CHLA fully supports the concept of pricing differences based on the risk of the loans. However, as a general policy, CHLA believes it is inappropriate to provide a federal guarantee on mortgage backed securities – and allow private entities to use that guarantee to discriminate based on volume of the lender. Such a practice would contribute significantly to mortgage market concentration. Moreover, it is inappropriate to allow a competitive advantage to FDIC-insured and other TBTF entities as a result of such status. Finally, we saw the negative effects of the bias of favoring larger entities just because they were large through the behavior of Fannie and Freddie leading up to the housing crisis, where they provided more favorable pricing for firms like Countrywide. Whether for the purpose of building market share, or because it seems safer to do business with TBTF or other large entities, this is not appropriate.
Therefore, as FHFA implements risk sharing transactions, including potentially moving towards doing up-front risk sharing, CHLA urges FHFA to strictly prohibit pricing discrimination based on volume. This is important to protect those borrowers who work with smaller community based lenders.
* Vertical Integration.  As S. 1217 was debated, a major concern was vertical integration, under which entities could carry out multiple functions with respect to the provision of risk sharing or acting as an aggregator and with respect to mortgage loan origination. Put simply, large banks and other financial firms could use their market size and clout to carry out one function (risk sharing or aggregation) and leverage that to favor or deal exclusively with or favor their mortgage origination affiliates. Such an
outcome would contribute to mortgage market concentration and hurt consumers. Therefore, CHLA was pleased to see the addition to that bill of important protections against vertical integration.

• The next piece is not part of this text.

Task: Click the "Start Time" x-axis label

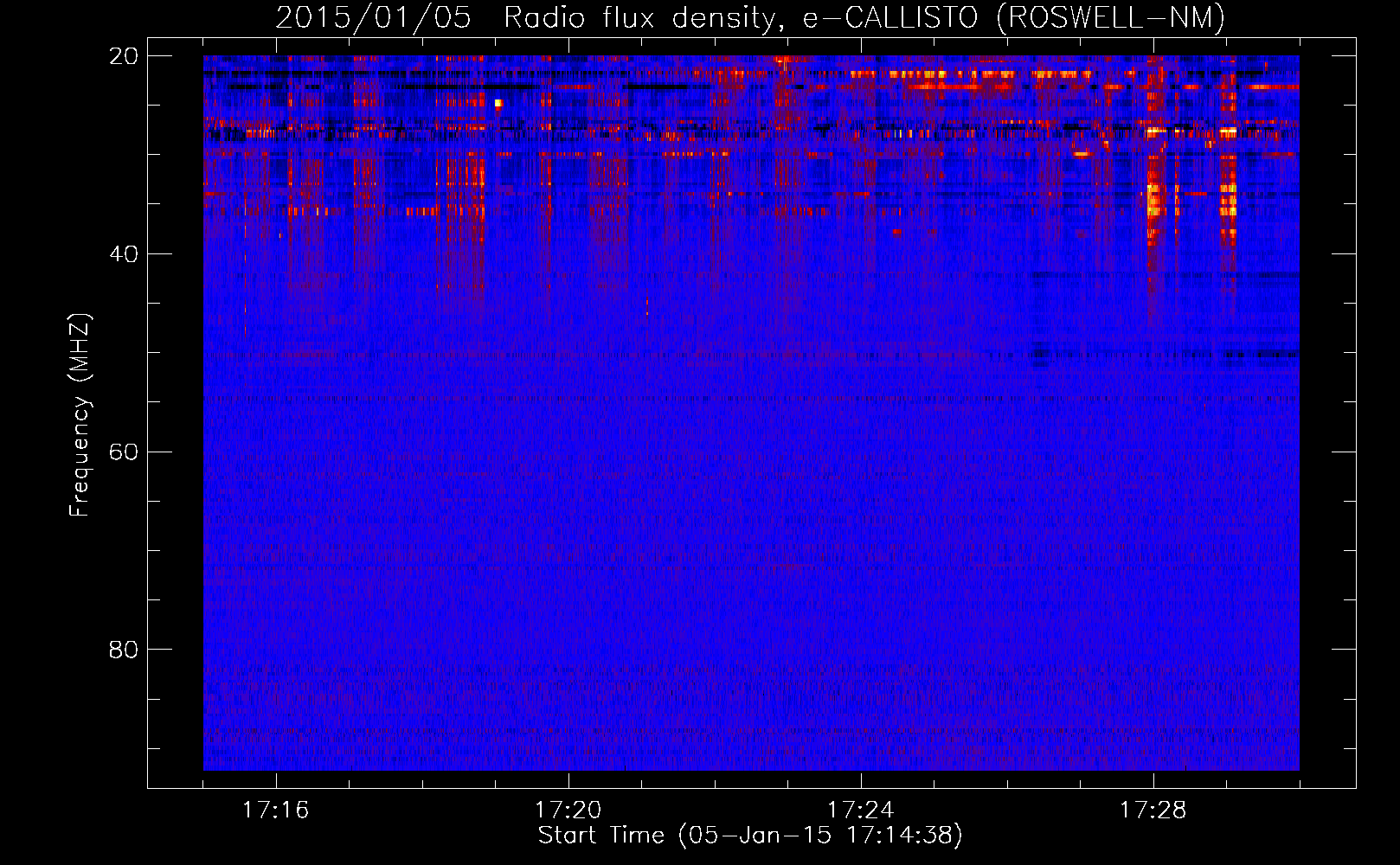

As FHFA implements risk sharing pilot transactions, CHLA strongly urges FHFA to put in place similar prohibitions, to ensure that the risk sharing models and practices it pursues provide an open access for all mortgage lenders, and that entities that provide risk sharing or aggregation do not use those activities to exclusively deal with or favor their own mortgage lending affiliates.
* Exploring Loan Level Guarantees.  CHLA  notes that S. 1217 requires that the risk sharing take place at the MBS level – and does not permit a model under which the guarantee is made at the loan level, with a higher first loss position. CHLA also notes that the risk sharing pilots that the GSEs have done to date have effectively done the same. While we understand that a guarantee at the MBS level may make it less likely that the federal government will have to advance any funds, this may expose the government to more overall risk than a loan level guarantee, which as noted, would have deeper first loss coverage.
We would also note that the private mortgage industry has more predominately provided guarantees at the loan level, and therefore we would strongly urge the FHFA to aggressively experiment with this model in its risk sharing pilot. Of course the ultimate goal would be to calculate and estimate the risk sharing levels at which a loan level guarantee is comparable to an MBS level guarantee.
There are other collateral benefits to exploring this approach. CHLA believes that the provision of loan level first loss risk sharing is probably better to create a competitive market for the provision of risk sharing, for a number of reasons which include our concerns about vertical integration by large banks/securities firms and the presence of rate regulation for insurance companies. In addition, we believe that a loan level guarantee may be better for loss mitigation, making it easier to pull loans out of pools and perform effective loss mitigation to help keep homeowners in their home.
Fannie Mae and Freddie Mac currently provide a cash window, which provides access for small and mid-sized lenders to participate in originating these federally guaranteed mortgage loans. One of CHLA’s top concerns with regard to either GSE reform or structural changes to Fannie Mae and Freddie Mac is the preservation of such a cash window.
S. 1217 provided for the ultimate dissolution of Fannie Mae and Freddie Mac. CHLA was pleased with the commitment in this bill of a replacement cash window through creation of a mutual cooperative, including government capitalization funding, transfer of GSE infrastructure, and a Congressional report, prior to any such dissolution, which studies whether the new cooperative is fully meeting the cash window needs of small lenders.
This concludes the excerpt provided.